#### [ABOUT THIS EXERCISE]
From the entries below, work out how many lines contain the string "selector"; answer with the number alone.
*** Begin section ***
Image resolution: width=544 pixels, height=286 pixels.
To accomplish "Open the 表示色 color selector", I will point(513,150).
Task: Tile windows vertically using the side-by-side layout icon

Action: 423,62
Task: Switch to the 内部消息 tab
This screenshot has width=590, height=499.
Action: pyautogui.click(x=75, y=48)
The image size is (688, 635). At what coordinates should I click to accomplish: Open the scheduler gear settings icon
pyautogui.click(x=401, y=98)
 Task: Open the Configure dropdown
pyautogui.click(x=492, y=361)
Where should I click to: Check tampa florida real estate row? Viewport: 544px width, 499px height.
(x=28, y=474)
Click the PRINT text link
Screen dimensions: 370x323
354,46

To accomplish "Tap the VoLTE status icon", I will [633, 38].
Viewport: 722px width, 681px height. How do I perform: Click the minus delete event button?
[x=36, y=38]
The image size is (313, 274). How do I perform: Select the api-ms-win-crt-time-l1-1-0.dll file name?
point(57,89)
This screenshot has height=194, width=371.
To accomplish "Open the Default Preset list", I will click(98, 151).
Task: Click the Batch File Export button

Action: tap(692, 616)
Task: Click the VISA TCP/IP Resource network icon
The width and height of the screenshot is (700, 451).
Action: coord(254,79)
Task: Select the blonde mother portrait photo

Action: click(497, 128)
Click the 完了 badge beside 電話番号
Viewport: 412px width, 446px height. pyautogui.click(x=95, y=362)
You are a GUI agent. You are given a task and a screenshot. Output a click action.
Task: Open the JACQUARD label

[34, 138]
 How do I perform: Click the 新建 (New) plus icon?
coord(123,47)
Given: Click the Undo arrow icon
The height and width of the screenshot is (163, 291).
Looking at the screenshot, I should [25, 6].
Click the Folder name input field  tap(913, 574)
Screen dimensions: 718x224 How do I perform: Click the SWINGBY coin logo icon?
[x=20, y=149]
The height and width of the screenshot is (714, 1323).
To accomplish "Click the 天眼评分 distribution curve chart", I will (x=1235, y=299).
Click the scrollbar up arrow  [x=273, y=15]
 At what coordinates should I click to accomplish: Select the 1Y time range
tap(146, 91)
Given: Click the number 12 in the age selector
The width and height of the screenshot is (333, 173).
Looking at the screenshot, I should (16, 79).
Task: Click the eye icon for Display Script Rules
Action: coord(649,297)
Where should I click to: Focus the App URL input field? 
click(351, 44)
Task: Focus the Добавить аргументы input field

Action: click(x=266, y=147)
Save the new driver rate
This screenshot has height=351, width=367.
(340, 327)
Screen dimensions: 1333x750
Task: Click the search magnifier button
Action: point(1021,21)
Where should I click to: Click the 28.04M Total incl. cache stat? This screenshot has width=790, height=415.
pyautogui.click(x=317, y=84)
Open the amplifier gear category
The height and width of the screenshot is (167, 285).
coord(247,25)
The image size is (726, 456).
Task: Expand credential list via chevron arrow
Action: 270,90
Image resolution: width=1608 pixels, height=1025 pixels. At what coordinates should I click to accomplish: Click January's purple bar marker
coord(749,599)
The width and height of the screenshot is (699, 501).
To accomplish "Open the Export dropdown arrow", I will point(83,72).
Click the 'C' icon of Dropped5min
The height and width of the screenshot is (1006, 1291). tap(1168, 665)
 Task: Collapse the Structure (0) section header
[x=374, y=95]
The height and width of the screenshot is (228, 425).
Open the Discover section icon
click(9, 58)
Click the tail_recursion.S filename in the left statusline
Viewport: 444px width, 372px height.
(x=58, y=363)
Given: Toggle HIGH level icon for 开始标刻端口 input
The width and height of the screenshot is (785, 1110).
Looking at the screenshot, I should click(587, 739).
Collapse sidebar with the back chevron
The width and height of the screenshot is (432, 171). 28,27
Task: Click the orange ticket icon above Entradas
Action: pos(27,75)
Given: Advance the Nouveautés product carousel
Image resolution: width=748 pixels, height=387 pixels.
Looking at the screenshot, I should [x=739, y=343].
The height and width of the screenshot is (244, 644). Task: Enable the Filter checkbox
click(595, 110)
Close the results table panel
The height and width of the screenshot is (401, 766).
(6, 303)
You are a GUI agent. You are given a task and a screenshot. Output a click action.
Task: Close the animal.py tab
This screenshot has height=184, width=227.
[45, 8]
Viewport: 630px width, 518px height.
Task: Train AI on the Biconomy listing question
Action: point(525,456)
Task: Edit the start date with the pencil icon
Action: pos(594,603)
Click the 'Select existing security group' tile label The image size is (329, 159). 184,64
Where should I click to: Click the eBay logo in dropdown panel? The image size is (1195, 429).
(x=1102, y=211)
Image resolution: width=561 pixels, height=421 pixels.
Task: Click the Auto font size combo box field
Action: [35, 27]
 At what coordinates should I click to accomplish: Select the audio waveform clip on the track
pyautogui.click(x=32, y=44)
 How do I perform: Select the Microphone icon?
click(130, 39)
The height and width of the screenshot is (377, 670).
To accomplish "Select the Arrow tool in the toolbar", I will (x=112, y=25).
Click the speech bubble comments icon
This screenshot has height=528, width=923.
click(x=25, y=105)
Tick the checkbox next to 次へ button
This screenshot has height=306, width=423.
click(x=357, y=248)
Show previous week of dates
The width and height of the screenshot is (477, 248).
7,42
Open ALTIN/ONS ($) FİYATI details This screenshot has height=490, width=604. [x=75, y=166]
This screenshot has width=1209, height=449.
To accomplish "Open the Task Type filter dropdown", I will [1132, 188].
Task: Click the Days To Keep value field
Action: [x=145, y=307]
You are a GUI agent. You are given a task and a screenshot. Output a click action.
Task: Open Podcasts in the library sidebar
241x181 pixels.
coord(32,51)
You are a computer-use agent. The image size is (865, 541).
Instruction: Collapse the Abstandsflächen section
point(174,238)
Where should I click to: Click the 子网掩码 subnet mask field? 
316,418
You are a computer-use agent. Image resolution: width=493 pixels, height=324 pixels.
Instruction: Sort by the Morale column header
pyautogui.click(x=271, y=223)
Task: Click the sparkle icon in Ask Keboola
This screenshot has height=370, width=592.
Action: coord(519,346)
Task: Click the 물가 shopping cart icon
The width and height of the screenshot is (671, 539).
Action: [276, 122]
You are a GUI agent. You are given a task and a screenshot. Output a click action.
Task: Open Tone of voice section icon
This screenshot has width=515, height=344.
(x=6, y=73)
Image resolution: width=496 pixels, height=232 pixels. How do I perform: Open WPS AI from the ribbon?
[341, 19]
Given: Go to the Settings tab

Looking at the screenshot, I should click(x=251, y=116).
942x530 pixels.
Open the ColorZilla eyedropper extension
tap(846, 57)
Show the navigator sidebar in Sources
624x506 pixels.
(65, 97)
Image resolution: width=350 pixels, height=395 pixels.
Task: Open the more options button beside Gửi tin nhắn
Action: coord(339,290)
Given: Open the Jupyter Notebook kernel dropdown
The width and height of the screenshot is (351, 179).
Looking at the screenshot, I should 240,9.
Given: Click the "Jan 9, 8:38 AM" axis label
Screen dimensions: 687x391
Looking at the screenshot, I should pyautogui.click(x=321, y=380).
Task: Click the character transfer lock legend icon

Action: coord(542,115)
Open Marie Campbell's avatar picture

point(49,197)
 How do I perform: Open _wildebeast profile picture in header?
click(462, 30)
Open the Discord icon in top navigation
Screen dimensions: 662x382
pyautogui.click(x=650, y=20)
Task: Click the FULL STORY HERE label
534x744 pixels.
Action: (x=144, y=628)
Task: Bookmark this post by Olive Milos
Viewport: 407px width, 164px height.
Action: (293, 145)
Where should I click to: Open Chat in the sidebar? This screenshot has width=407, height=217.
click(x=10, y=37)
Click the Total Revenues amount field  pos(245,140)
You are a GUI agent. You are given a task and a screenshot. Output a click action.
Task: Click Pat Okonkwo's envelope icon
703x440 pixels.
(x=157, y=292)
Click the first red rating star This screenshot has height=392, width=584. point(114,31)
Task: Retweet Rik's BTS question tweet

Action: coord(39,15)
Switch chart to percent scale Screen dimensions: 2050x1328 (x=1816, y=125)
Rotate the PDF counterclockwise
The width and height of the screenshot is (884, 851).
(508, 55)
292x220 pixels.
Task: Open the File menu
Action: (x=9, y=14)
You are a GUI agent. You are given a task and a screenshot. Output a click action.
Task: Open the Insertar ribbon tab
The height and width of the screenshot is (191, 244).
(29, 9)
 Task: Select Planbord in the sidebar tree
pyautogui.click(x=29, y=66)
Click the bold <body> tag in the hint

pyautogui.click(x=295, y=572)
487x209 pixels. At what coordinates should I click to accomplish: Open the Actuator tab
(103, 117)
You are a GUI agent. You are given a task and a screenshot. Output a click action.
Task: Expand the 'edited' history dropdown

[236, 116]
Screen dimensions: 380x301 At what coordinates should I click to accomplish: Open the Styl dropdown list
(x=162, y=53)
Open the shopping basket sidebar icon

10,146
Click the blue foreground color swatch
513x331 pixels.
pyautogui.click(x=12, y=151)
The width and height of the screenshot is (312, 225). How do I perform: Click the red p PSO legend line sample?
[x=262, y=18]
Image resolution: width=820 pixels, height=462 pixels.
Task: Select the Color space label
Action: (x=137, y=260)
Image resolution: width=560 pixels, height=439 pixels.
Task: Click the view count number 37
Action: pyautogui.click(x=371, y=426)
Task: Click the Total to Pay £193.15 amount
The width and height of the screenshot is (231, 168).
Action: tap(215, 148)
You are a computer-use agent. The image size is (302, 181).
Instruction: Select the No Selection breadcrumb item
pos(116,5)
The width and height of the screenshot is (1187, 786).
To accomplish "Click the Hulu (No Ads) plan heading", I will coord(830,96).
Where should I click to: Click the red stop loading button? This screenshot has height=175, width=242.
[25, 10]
*** End section ***
#### [SOLUTION FOR THIS TASK]
2